Funny problem - Safety Strategy

[Guest]

How can an administrator remove the group "All Users" in "Refuse the opening of local session" in the local strategy of a server if he can log in locally to his station.

 

[Steven L Umbach]

An administrator would be able to modify user rights assignements in Local Security
Policy while logged on, but may lock himself out to next logon if he is not
areful. -- Steve

How can an administrator remove the group "All Users" in "Refuse the opening of

local session" in the local strategy of a server if he can log in locally to his
station.

 

[Steven L Umbach]

If it is a domain computer, you can move it into an OU that has user rights
assignments configured to override the local policy.

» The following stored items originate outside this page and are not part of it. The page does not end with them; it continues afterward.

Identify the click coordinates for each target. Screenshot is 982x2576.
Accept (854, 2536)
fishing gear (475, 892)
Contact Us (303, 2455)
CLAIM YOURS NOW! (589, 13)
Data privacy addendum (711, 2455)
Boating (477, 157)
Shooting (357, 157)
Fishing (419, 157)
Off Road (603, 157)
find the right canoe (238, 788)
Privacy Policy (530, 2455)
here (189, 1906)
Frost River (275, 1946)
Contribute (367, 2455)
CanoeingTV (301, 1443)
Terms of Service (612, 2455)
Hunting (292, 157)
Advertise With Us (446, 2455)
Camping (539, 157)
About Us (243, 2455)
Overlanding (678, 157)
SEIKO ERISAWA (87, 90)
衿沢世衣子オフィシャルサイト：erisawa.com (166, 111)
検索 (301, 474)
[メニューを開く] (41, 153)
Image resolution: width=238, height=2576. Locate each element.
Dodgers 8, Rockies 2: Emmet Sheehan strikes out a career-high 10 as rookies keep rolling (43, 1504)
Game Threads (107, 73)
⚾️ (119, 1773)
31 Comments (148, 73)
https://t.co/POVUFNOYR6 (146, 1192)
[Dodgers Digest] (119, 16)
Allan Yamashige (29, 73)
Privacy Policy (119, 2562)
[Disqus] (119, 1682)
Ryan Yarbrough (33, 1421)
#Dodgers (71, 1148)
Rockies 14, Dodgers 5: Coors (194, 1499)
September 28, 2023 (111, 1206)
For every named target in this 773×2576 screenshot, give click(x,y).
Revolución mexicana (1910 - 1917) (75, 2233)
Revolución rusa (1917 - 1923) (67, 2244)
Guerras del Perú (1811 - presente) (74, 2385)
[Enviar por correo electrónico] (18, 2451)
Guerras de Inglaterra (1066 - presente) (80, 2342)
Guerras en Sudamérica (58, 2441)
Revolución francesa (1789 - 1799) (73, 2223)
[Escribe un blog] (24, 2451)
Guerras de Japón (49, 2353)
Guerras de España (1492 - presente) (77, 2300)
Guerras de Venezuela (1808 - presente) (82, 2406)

If not in a domain, then it is
possible to fix that access problem a number of ways as described in the link below
or create a batch file using secedit to change the user right assignement back by
copying it to the computer via administrative share and remotely configuring Group
Policy on it to run as a startup script by using mmc/Group Policy - another computer
logging onto the remote computer with an account [created if necessary] that has
administrative rights on the locked out computer. --- Steve

http://www.jsiinc.com/SUBG/TIP3300/rh3361.htm

But if an administrator lock himself out. How can he solve this problem. Can he

access to the user rights assignements in Local Security on his server from another
computer and change the user rights!